Die Aufgabenstellung ▸
[1] Welche beiden Lernspiele hebt der Text über die „Speaking Spelling Bee“ als aufwendig gestaltet hervor?
[2] Schreibe den Text über die „Speaking Spelling Bee“ im Anschluss an seinen letzten Satz weiter.

Ausgewählter Textauszug ▸

Das richtige Buchstabieren scheint für die Macher und Anbieter des "Tools" auch vorrangig vor jedwedem Wortverständnis zu rangieren. Denn offenbar hat keiner der Konzeptionisten darüber nachgedacht, daß es möglicherweise achtjährigen Deutschen schwerfallen wird, englische Begriffe überhaupt akustisch zu erfassen, wenn sie noch gar nicht wissen, worum es sich dabei handelt. Die ebenfalls englischsprachigen Erklärungen, die das Wörterbuch (nach mehreren zusätzlichen Handgriffen) liefert oder die bei der Wahl des "Practise"-Modus auf der Tafel im Hintergrund erscheinen, sind oft komplizierter zu durchschauen als das Wort selbst.

Bei keinem der hier angebotenen Lernspiele, auch nicht dem aufwendig gestalteten "Hangman" oder "Word Train", die - das muß man ihnen lassen - sehr hübsch animiert und akustisch untermalt sind, besteht tatsächlich die Möglichkeit, den Wortschatz zu erweitern und "Englisch zu lernen", so daß man das vorgegebene Anliegen der deutschen Marketingabteilung des Franklin-Verlags, das alles sei natürlich in erster Linie auch Anreiz zum Englischlernen, für das die "Speaking Spelling Bee" neueste Computertechnologie nutze, als gescheitert erachten muß.

Bereitgestellte Datensätze ▸
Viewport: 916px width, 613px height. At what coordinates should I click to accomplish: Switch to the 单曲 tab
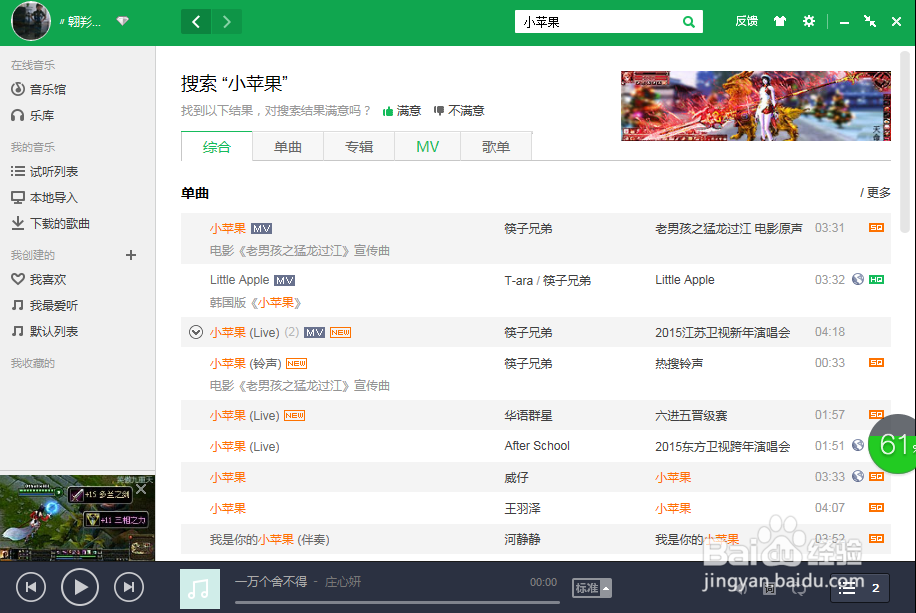pyautogui.click(x=288, y=145)
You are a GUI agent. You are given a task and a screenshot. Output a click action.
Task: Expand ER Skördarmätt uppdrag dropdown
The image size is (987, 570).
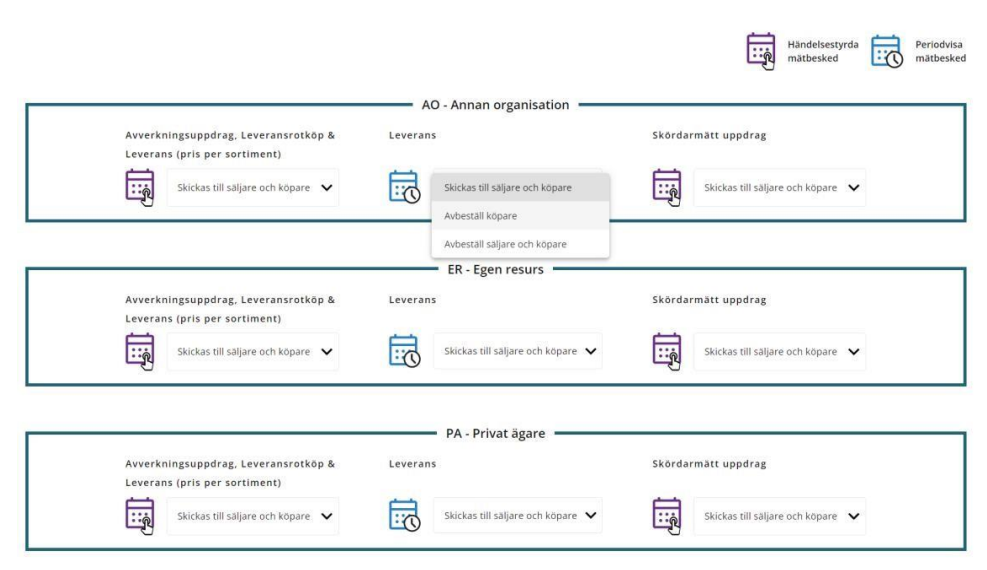pyautogui.click(x=780, y=351)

Die Lösungen ▸
[1] „Hangman“ und „Word Train“.

[2]
Auch mit dem Einspeichern eigener Wortlisten aus dem Wörterbuch läßt sich weiter nicht viel anfangen, außer sie immer wieder anzuschauen, wenn man das mag...

Das Verständnis der englischen Sprache wird zu jedem Zeitpunkt von den Erfindern des Handheld-Minicomputers als gegeben vorausgesetzt, zumindest in der Weise, wie es von einem Kind erwartet wird, das in dieser Sprache aufwächst.

Ein achtjähriges Kind wird somit nicht so sehr viel mit der Speaking Spelling Bee anzufangen wissen, es bleibt ihm eigentlich nur noch das SUDOKO-Spiel, und das hat nun wahrlich nichts mit Sprachenlernen zu tun.

Die Bezeichnung "Speaking Spelling Bee" hat offenbar auch die Public Relation Abteilung des Franklin Verlags selbst fehlgeleitet, obgleich man doch annehmen müßte, daß die sich mit dem fraglichen Gerät eingehend beschäftigt haben müßte... Aus der Pressemitteilung für die Games Convention geht unmißverständlich hervor, daß man annimmt, mit diesem Gerät auch die Aussprache üben zu können:

Diese [neueste Computertechnologie] wird besonders bei der Sound- Qualität des Geräts deutlich, die sich in einer klaren und deutlichen Aussprache jedes einzelnen Wortes widerspiegelt. Gut zum Üben und Nachsprechen - wobei dieser Trainer unerbittlich vorgibt, wie oft er welches Wort hören möchte. Besser, man hält sich daran..!
(Pressemitteilung, Franklin Electronic Publishers GmbH)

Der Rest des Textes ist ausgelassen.